Я старалась, чтобы он стал хоть чуть-чуть счастливее, и этому посвящала свою жизнь. А если бы он тупо сидел дома? Вы знаете, что он даже в этом состоянии продолжал писать стихи, рисовать? Он продолжал собирать друзей – дома или в ресторане Дома актёра. Они читали стихи, пели песни. Да, у него уже не могли так работать связки, но он подпевал. Это жизнь. Нельзя было лишать его этой жизни. А люди этого не понимают.
Вот мы приезжаем за границу, к морю – продлевать себе жизнь. Он спрашивает: «Мы что, без культурной программы?». Я отвечала – конечно, Колечка, сейчас мы найдём, посмотрим, какой спектакль, концерт, где что идёт. А без этого никак нельзя. Представляете – актёру, который всю жизнь творил, остаться в четырёх стенах? Если сам не можешь что-то отдать, то должна быть возможность хотя бы что-то получить.
Ему нужна была наполненность искусством. Мы были на выставке Серова, на открытии Дягилевского центра, в Третьяковке на открытии выставки костюмов, в Израиле ходили на концерт, когда играли Шестую симфонию Шостаковича. Почему он должен был мимо этого пройти? Только потому, что он инвалид?

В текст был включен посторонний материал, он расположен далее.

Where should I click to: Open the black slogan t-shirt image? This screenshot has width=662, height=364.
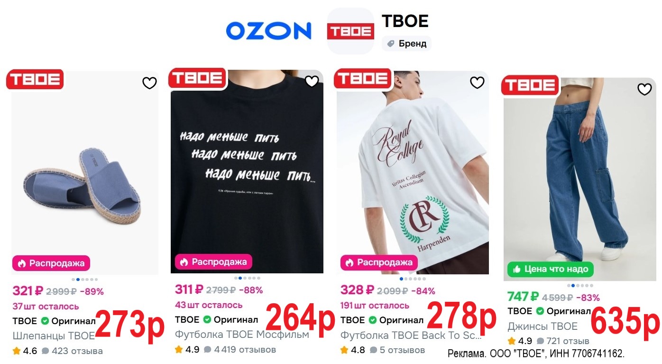[x=247, y=172]
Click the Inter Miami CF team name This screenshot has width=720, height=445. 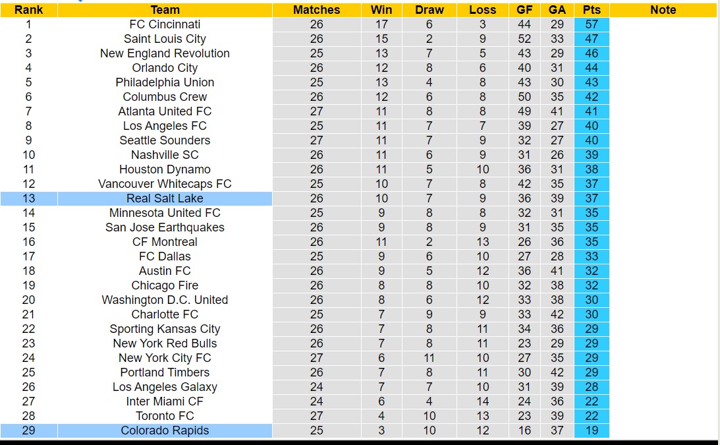165,401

Если инвалид плохо разговаривает или ходит, это же значит, что он ничего не чувствует, это не значит, что он не плачет. Это неправда.
– А вас задевали и задевают все эти упрёки и подозрения?
– Собака лает, а караван идёт. Если обращать на них внимание…
Надо уметь чувствовать жизнь и чувствовать, что нужно твоему любимому человеку.